• Records of finding words and elements:
• • • •
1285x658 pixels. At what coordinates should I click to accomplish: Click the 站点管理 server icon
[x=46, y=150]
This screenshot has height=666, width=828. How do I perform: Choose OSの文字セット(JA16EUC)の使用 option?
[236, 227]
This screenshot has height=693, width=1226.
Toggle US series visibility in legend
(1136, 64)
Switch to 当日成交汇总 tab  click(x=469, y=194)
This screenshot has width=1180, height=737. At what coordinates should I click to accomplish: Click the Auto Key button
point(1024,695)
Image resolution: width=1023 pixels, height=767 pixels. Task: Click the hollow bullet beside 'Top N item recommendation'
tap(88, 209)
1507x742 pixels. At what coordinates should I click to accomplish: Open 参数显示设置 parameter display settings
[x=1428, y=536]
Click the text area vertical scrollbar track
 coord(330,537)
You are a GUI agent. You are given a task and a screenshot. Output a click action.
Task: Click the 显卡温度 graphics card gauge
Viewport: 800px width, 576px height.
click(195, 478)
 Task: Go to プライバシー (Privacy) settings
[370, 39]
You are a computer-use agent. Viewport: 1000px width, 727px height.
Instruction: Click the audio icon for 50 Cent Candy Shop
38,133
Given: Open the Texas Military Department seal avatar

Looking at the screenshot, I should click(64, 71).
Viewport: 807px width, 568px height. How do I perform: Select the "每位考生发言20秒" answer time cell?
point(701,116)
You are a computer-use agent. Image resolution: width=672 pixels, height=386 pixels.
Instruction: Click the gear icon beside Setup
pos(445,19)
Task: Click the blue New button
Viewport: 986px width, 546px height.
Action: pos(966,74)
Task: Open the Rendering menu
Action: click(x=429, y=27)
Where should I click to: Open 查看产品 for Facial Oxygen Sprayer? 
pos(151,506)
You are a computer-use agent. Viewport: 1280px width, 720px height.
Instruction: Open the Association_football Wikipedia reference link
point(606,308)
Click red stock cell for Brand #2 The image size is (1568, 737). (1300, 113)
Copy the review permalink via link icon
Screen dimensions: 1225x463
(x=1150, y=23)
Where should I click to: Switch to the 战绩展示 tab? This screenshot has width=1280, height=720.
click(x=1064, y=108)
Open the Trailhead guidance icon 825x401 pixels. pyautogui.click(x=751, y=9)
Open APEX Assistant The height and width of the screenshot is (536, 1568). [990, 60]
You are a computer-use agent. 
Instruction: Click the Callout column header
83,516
• • • •
• Short task: Reproduce all of the records above word for word, with no changes.

• Response for this exercise:
1285x658 pixels. At what coordinates should I click to accomplish: Click the 站点管理 server icon
[x=46, y=150]
This screenshot has height=666, width=828. How do I perform: Choose OSの文字セット(JA16EUC)の使用 option?
[236, 227]
This screenshot has height=693, width=1226.
Toggle US series visibility in legend
(1136, 64)
Switch to 当日成交汇总 tab  click(x=469, y=194)
This screenshot has width=1180, height=737. At what coordinates should I click to accomplish: Click the Auto Key button
point(1024,695)
Image resolution: width=1023 pixels, height=767 pixels. Task: Click the hollow bullet beside 'Top N item recommendation'
tap(88, 209)
1507x742 pixels. At what coordinates should I click to accomplish: Open 参数显示设置 parameter display settings
[x=1428, y=536]
Click the text area vertical scrollbar track
 coord(330,537)
You are a GUI agent. You are given a task and a screenshot. Output a click action.
Task: Click the 显卡温度 graphics card gauge
Viewport: 800px width, 576px height.
click(195, 478)
 Task: Go to プライバシー (Privacy) settings
[370, 39]
You are a computer-use agent. Viewport: 1000px width, 727px height.
Instruction: Click the audio icon for 50 Cent Candy Shop
38,133
Given: Open the Texas Military Department seal avatar

Looking at the screenshot, I should click(64, 71).
Viewport: 807px width, 568px height. How do I perform: Select the "每位考生发言20秒" answer time cell?
point(701,116)
You are a computer-use agent. Image resolution: width=672 pixels, height=386 pixels.
Instruction: Click the gear icon beside Setup
pos(445,19)
Task: Click the blue New button
Viewport: 986px width, 546px height.
Action: pos(966,74)
Task: Open the Rendering menu
Action: click(x=429, y=27)
Where should I click to: Open 查看产品 for Facial Oxygen Sprayer? 
pos(151,506)
You are a computer-use agent. Viewport: 1280px width, 720px height.
Instruction: Open the Association_football Wikipedia reference link
point(606,308)
Click red stock cell for Brand #2 The image size is (1568, 737). (1300, 113)
Copy the review permalink via link icon
Screen dimensions: 1225x463
(x=1150, y=23)
Where should I click to: Switch to the 战绩展示 tab? This screenshot has width=1280, height=720.
click(x=1064, y=108)
Open the Trailhead guidance icon 825x401 pixels. pyautogui.click(x=751, y=9)
Open APEX Assistant The height and width of the screenshot is (536, 1568). [990, 60]
You are a computer-use agent. 
Instruction: Click the Callout column header
83,516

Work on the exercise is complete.